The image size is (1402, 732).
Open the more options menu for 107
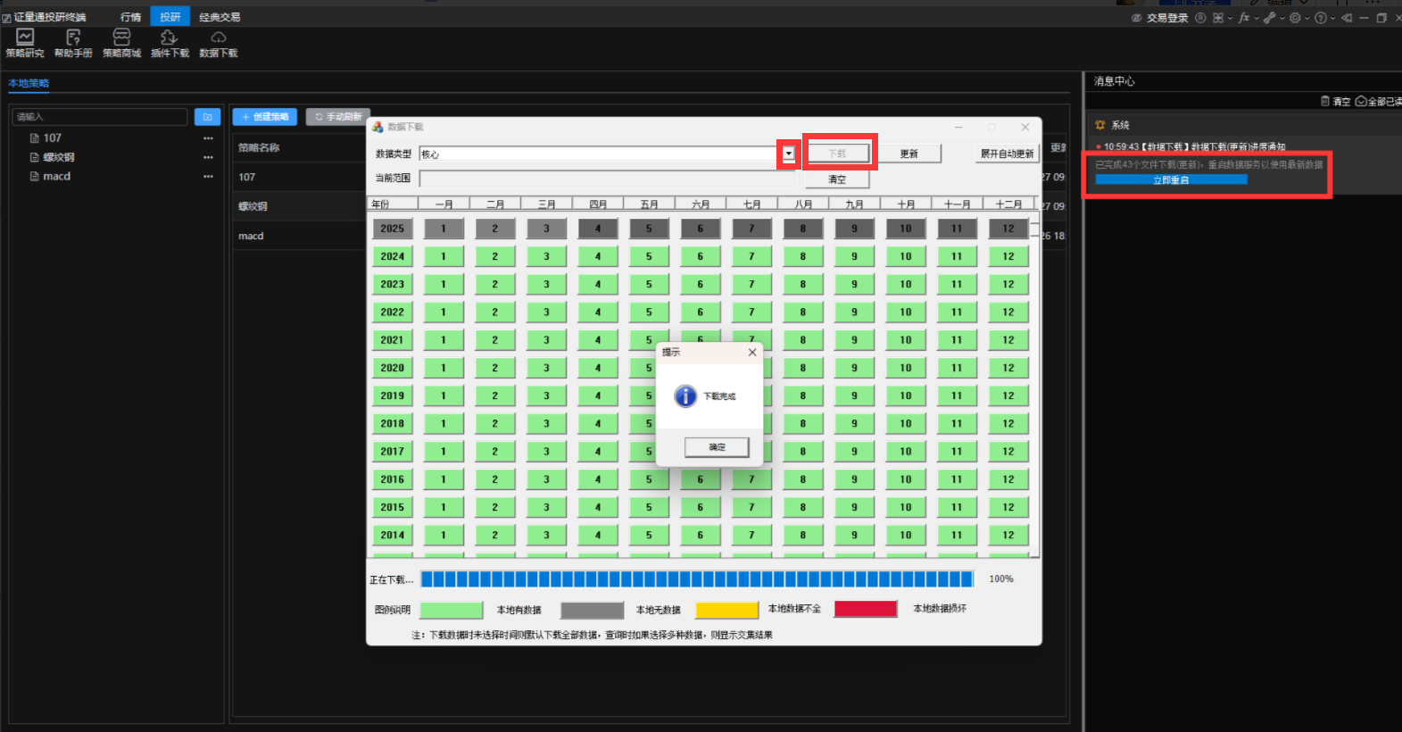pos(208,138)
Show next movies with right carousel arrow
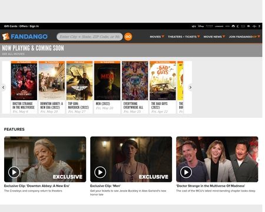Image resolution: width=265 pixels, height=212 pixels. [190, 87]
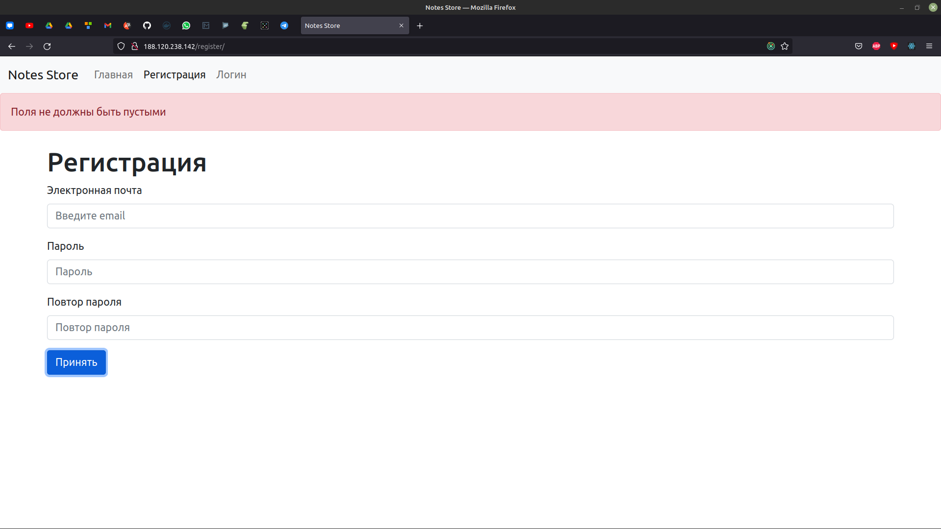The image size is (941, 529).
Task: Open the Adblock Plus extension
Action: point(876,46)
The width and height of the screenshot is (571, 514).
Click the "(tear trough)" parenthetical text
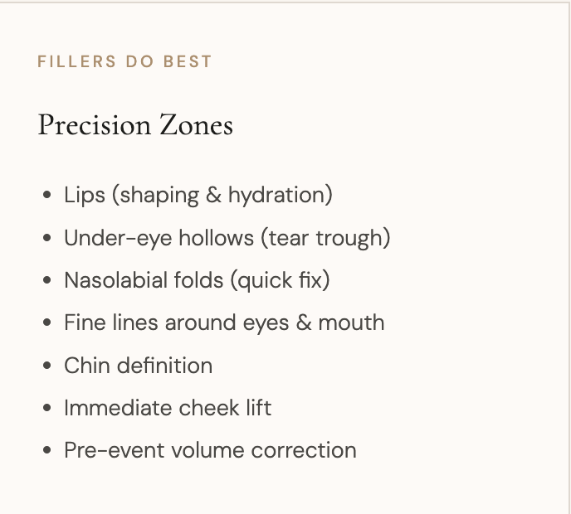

==

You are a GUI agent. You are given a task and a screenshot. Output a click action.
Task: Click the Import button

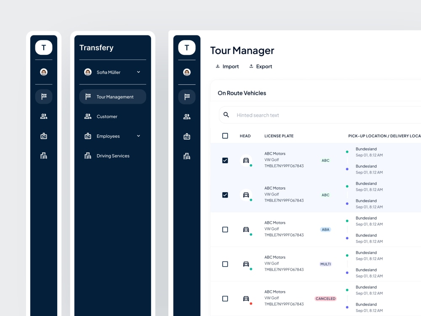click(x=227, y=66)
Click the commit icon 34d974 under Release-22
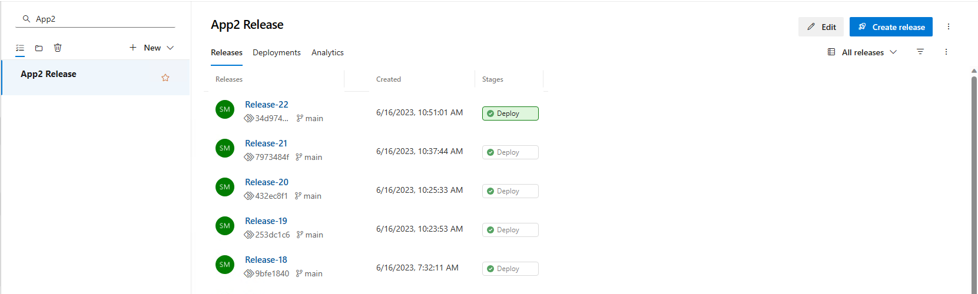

● **Task to complete**
Write out, as a numbered list, the lines of the records beginning with the line that contains "You are a GUI" and continuing through the line that contains "Click the commit icon 34d974 under Release-22", with blank lines dropped. Leave the pictures out.

● **Solution to this task**
1. You are a GUI agent. You are given a task and a screenshot. Output a click action.
2. Task: Click the Import button
3. click(x=227, y=66)
4. Click the commit icon 34d974 under Release-22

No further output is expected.